### Отрывок для чтения
'''

Перформанс «Арест режиссёрки» - это тоже политическое высказывание и гражданская позиция детей. Я попросила их что-то сделать для Юли, когда ее арестовали. Дети про арест знали, вся пресса на уши встала, а подробности не знали. Но, готовя перформанс, они это как почувствовали. И я, зная подробности, очень смеялась, насколько похоже на жизнь у них получилось. ЗАКРЫТИЕ ТЕАТРА - это живая рана для них. Этот перформанс они поставили сами и тоже на английском языке.
Для меня театр Мерак был зоной комфорта и дискомфорта одновременно.

Почему зоной комфорта?
В театре я всегда могла быть самой собой; могла говорить на те темы, которые меня волновали; спрашивать и делать то, что мне было интересно. Я была личностью в театре, как и все остальные ребята. У нас были правила, которые позитивно влияли на наше взаимодействие между актерами и режиссеркой театра. Одно из правил: Полный запрет на буллинг друг друга. Думаю благодаря созданной благоприятной обстановке, мы могли показывать наше нутро и говорить о том, что нам действительно важно.

Почему зоной дискомфорта?
В нашем театре я всегда примеряла на себя новые роли, новые образы. Это мне давалось очень тяжело. Всегда легче отсидеться в сторонке со словами: “мне сложно”. Но театр - это работа. Работа на которой ты всегда пробуешь что-то новое, что-то необычное, требующее постоянного выхода из зоны комфорта. Так было и у меня. Благодаря этому я постоянно росла в своих навыках и развивалась.

'''

### Записи
'''

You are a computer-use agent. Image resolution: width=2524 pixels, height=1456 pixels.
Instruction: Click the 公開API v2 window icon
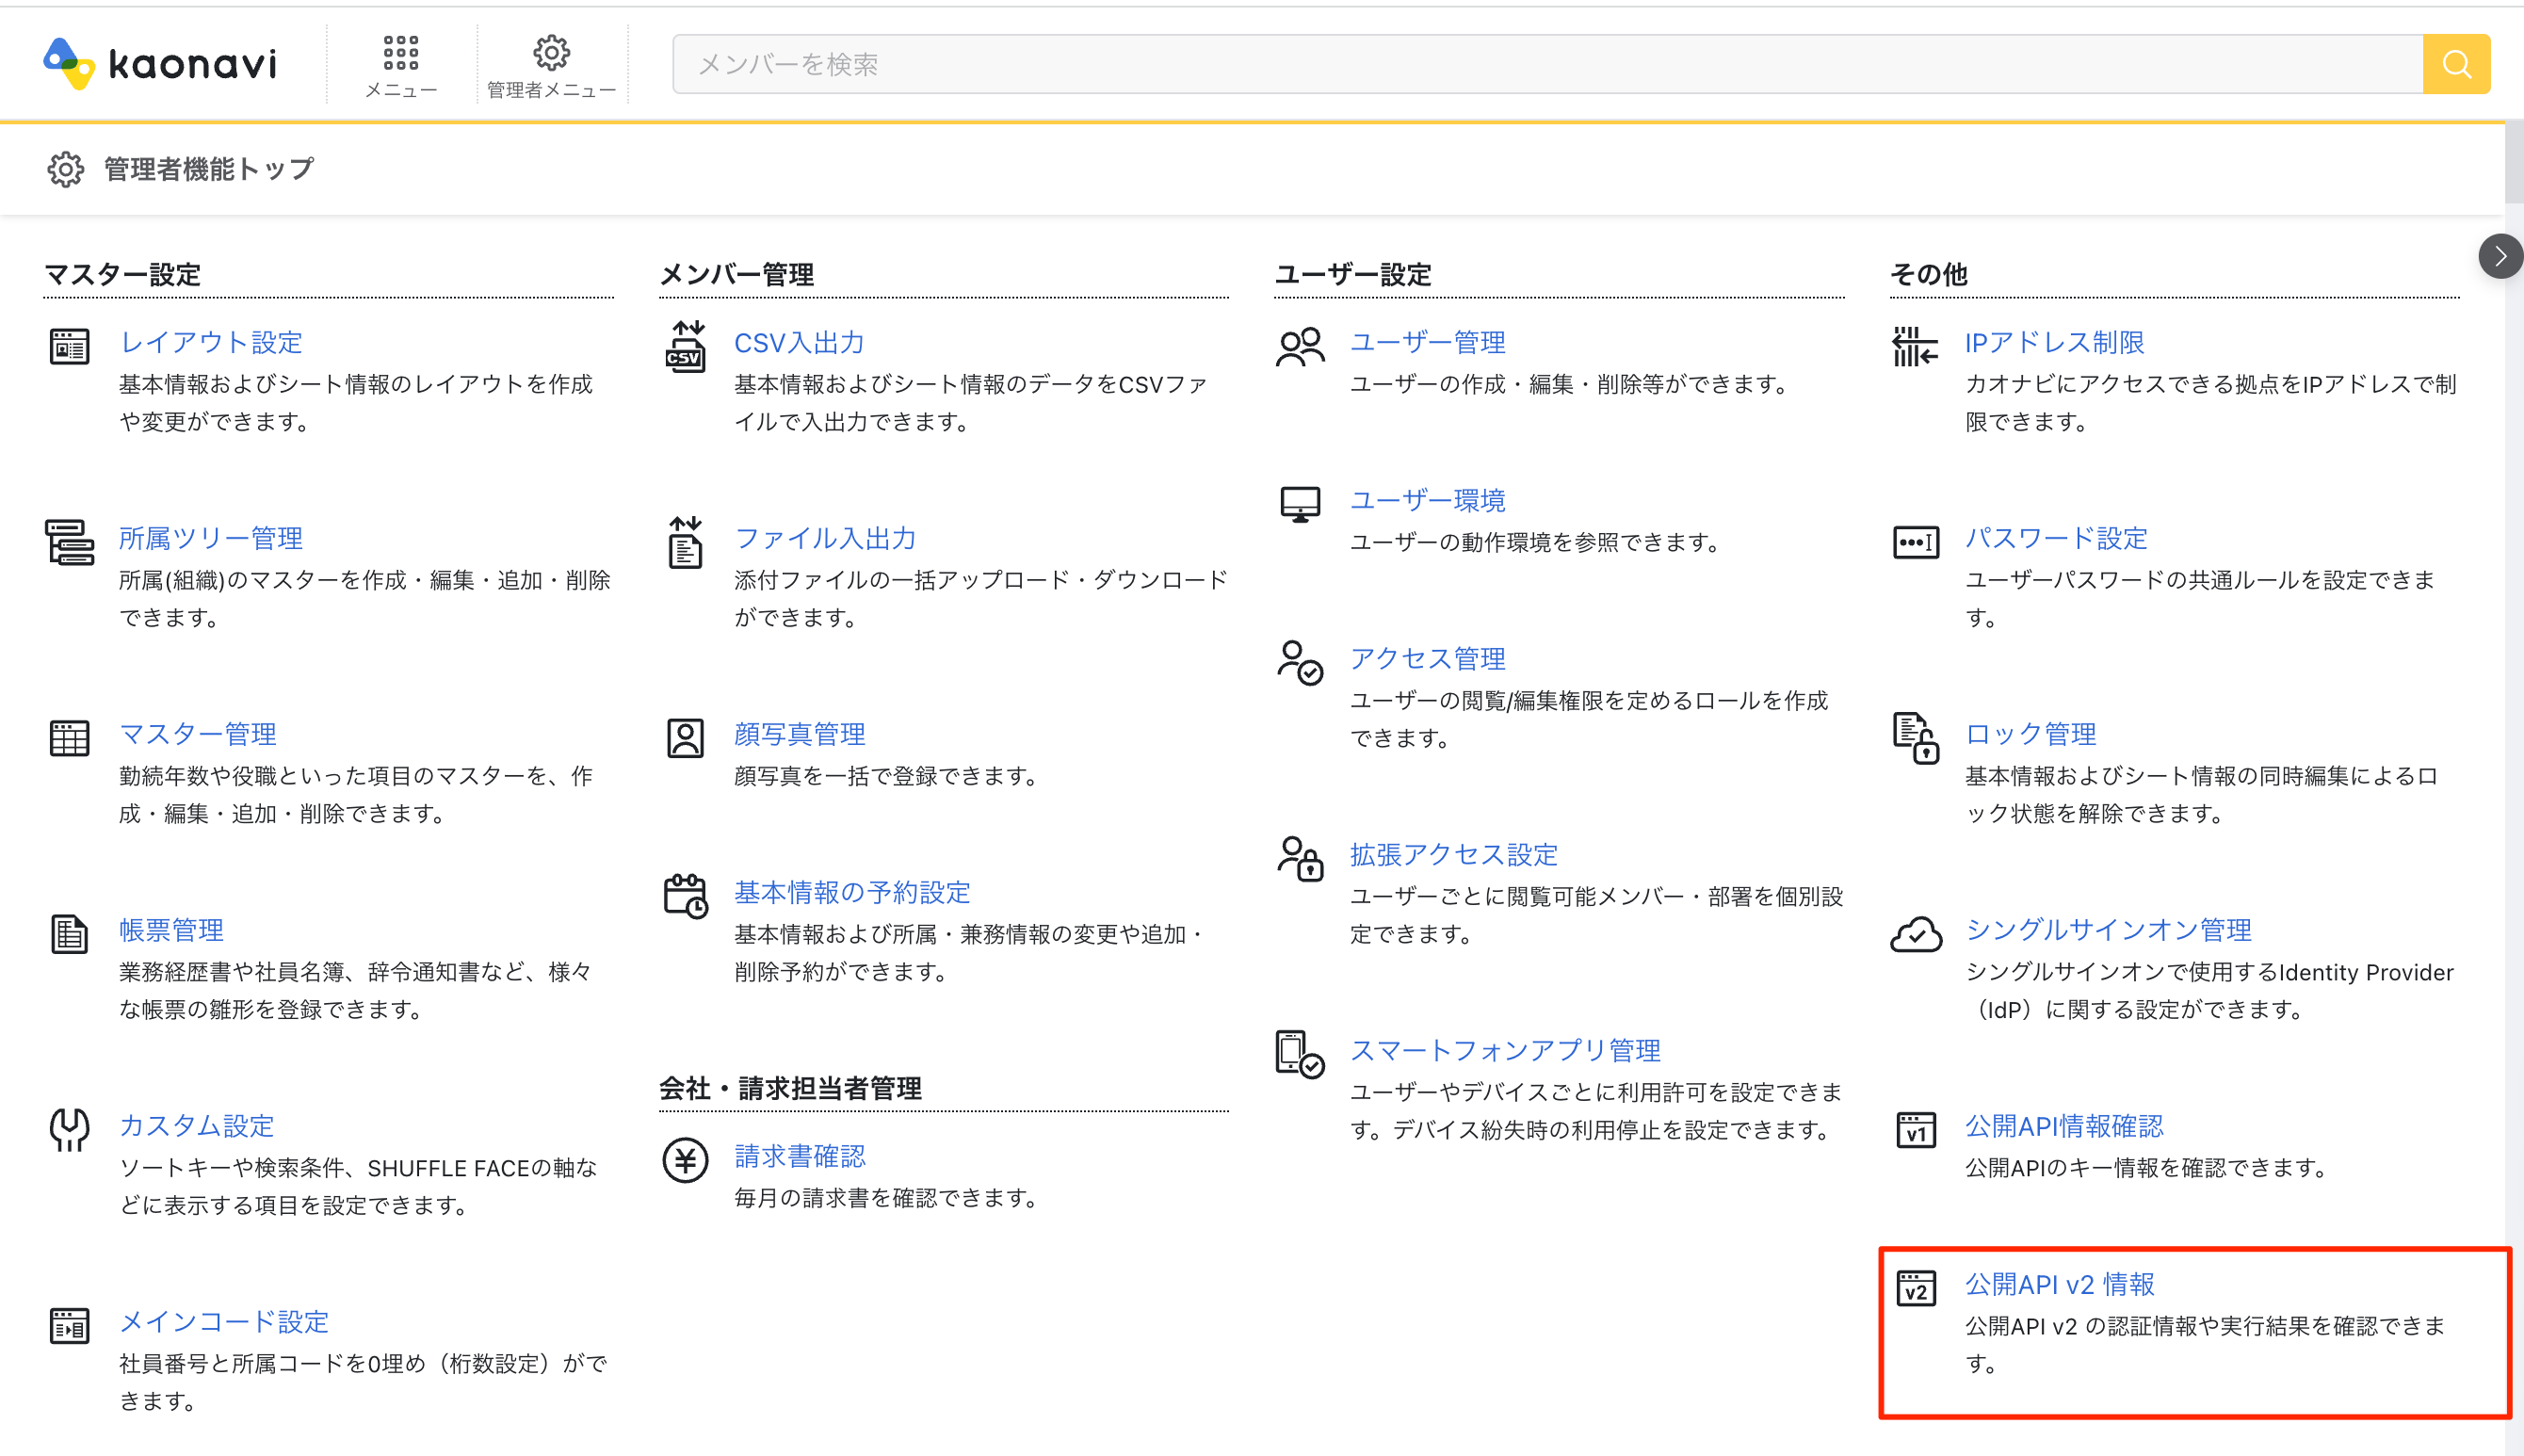[x=1915, y=1288]
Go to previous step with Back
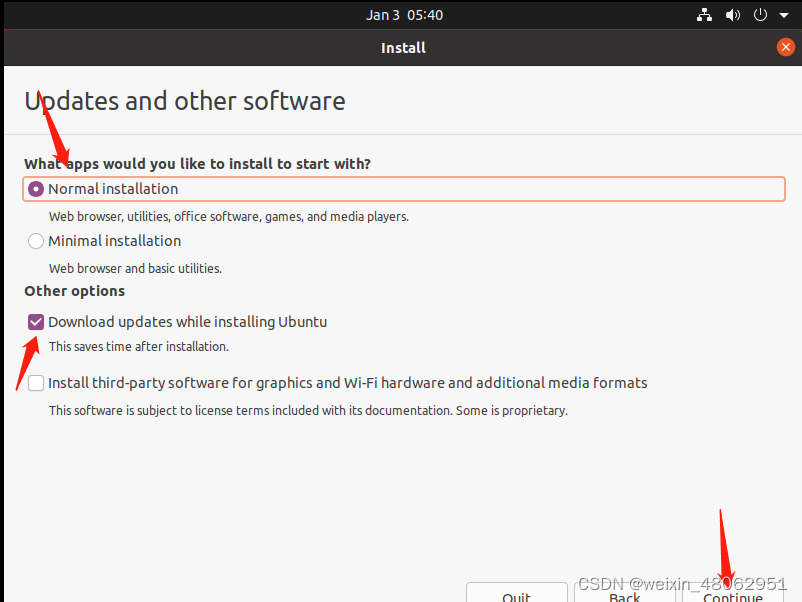This screenshot has width=802, height=602. (x=624, y=594)
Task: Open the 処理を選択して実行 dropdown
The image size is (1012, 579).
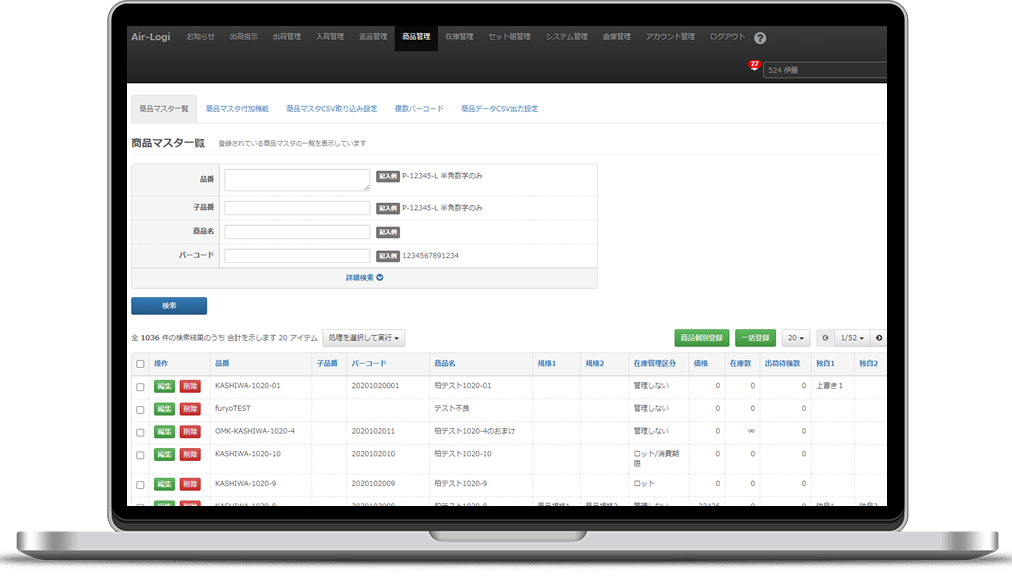Action: click(x=364, y=339)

'''

Приведите повторно весь отрывок о театре Мерак без единого изменения. Эти данные здесь никакой роли не играют.

Перформанс «Арест режиссёрки» - это тоже политическое высказывание и гражданская позиция детей. Я попросила их что-то сделать для Юли, когда ее арестовали. Дети про арест знали, вся пресса на уши встала, а подробности не знали. Но, готовя перформанс, они это как почувствовали. И я, зная подробности, очень смеялась, насколько похоже на жизнь у них получилось. ЗАКРЫТИЕ ТЕАТРА - это живая рана для них. Этот перформанс они поставили сами и тоже на английском языке.
Для меня театр Мерак был зоной комфорта и дискомфорта одновременно.

Почему зоной комфорта?
В театре я всегда могла быть самой собой; могла говорить на те темы, которые меня волновали; спрашивать и делать то, что мне было интересно. Я была личностью в театре, как и все остальные ребята. У нас были правила, которые позитивно влияли на наше взаимодействие между актерами и режиссеркой театра. Одно из правил: Полный запрет на буллинг друг друга. Думаю благодаря созданной благоприятной обстановке, мы могли показывать наше нутро и говорить о том, что нам действительно важно.

Почему зоной дискомфорта?
В нашем театре я всегда примеряла на себя новые роли, новые образы. Это мне давалось очень тяжело. Всегда легче отсидеться в сторонке со словами: “мне сложно”. Но театр - это работа. Работа на которой ты всегда пробуешь что-то новое, что-то необычное, требующее постоянного выхода из зоны комфорта. Так было и у меня. Благодаря этому я постоянно росла в своих навыках и развивалась.